Nous savons déjà que les filiales de droit privé imaginées par la direction de la SNCF ne trouveront pas de viabilité économique et sociale. Nous pouvons également affirmer que le lancement du plan de discontinuité déstabilise déjà le secteur. Le début de report modal inversé a commencé. Des marchandises déjà sont retournées sur la route ces dernières semaines. Deux trafics qui se trouvent dans la liste des vingt-trois ont été abandonnés ou arrêtés : Barcelone-Bettembourg et Valenton-Sète. Une ligne rouge affichée par le ministre délégué chargé des transports de France a déjà été franchie.

La liquidation de Fret SNCF va se traduire par toujours plus de gains de productivité et, malgré les affirmations de M. Beaune, il y aura bien des suppressions d'emplois. Par exemple, des résidences traction, entités essentielles pour maintenir des organisations de travail efficaces, risquent d'être rayées de la carte. On parle de Châlons, de Nîmes, de Perpignan.

En tant que représentantes et représentants du personnel, nous ne pouvons pas passer sous silence les conséquences, comme la souffrance au travail, que va induire cette énième réorganisation. Nous sommes proches d'un nouveau syndrome France Télécom à Fret SNCF. La direction parle d'un choc très fort pour l'ensemble des salariés. Un sentiment de profonde injustice est ressenti par des milliers de collègues qui ont fait leur maximum pour préserver Fret SNCF depuis plus de quinze ans.

Ce plan de discontinuité exige encore et toujours plus de productivité des cheminots et des cheminotes, encourage à poursuivre la maltraitance sociale, ce qui ne permettra pas de renforcer la cohésion du corps social cheminot, pourtant indispensable dans les enjeux vitaux qui nous attendent. Nous n'avons pas encore touché définitivement le fond. Il est encore temps d'entamer un bouleversement des fondements de notre économie et de nos modes de vie.

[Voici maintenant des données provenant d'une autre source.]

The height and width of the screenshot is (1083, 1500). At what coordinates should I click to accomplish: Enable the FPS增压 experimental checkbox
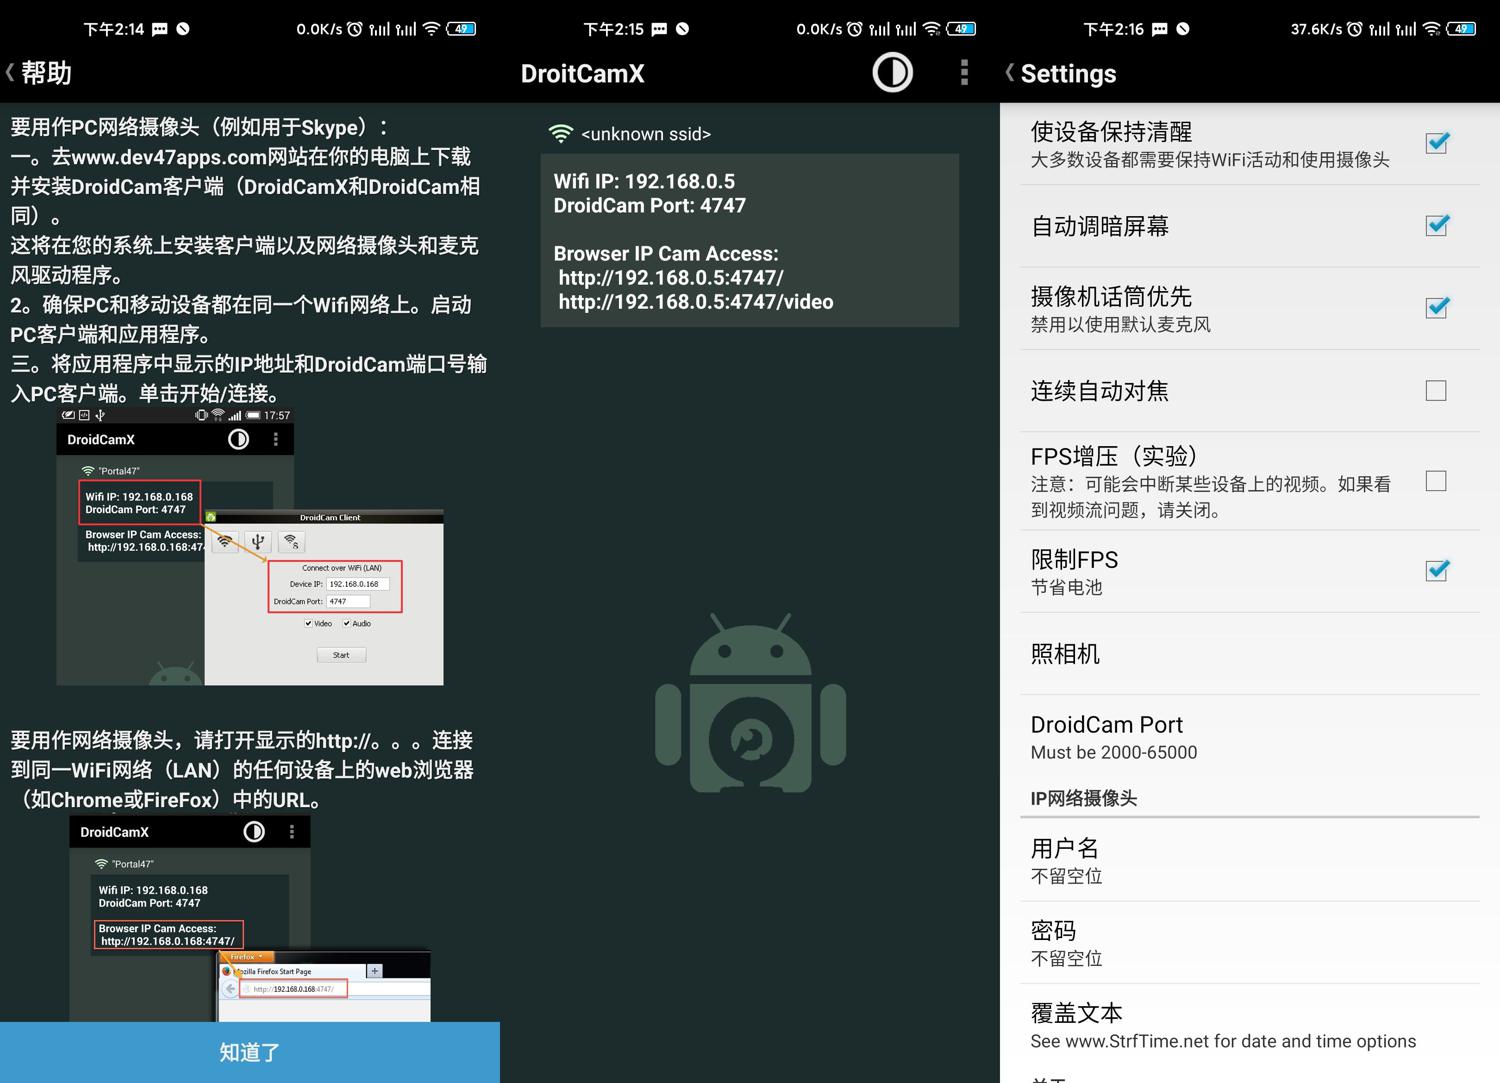coord(1436,481)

Mettons un peu de côté la libéralisation du fret ferroviaire et imaginons une approche coordonnée entre la politique industrielle, la politique des transports et le développement des territoires, qui n'a jamais existé dans notre pays.

Les objectifs fixés supposent que les transports soient fortement impliqués dans la planification écologique, d'autant qu'ils exigent des investissements le plus souvent lourds et coûteux, qui engagent l'avenir et qui façonnent pour longtemps la vie économique, sociale et culturelle d'un pays. Il faut sortir de cette vision qui cantonne le fret ferroviaire au seul rôle de support de certaines activités de production. Il faut rompre avec la logique actuelle du système de transports et avec cette vision qui donne une part toujours croissante et de plus en plus monopolistique au fret routier. Le transport de fret est une industrie territoriale qui doit d'abord tenir compte de la nature géographique des flux, avant de poser comme préalable les contraintes techniques et opérationnelles.

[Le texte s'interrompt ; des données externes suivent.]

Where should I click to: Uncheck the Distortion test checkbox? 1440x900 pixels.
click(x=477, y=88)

La SNCF, en tant qu'entreprise intégrée, est la seule à avoir les capacités fédératrices nécessaires, au niveau des territoires, pour massifier les trafics, pérenniser et renouveler l'offre ferroviaire. L'enjeu est de taille puisqu'il consiste à sauvegarder d'abord, à développer ensuite, un bien public indispensable à une politique des transports radicalement nouvelle, qui réponde aux besoins des populations, garantisse des conditions sociales correctes aux salariés du secteur et participe au maintien ou à l'instauration d'une qualité de vie satisfaisante, aussi bien localement que globalement.

« Oui, il faut réaménager dans notre pays notre fret ferroviaire qui a été un échec français il y a une vingtaine d'années et il faut le développer. » Tels sont les mots prononcés par le Président de la République, Emmanuel Macron, lors de la campagne présidentielle en avril 2022. Le constat est juste, si ce n'est que la destruction dure depuis plus d'une vingtaine d'années et que les gouvernements successifs l'ont tous entretenue à coups de plans fret et d'ouverture à la concurrence. Pour l'avenir de la planète, il faut rompre avec ces politiques.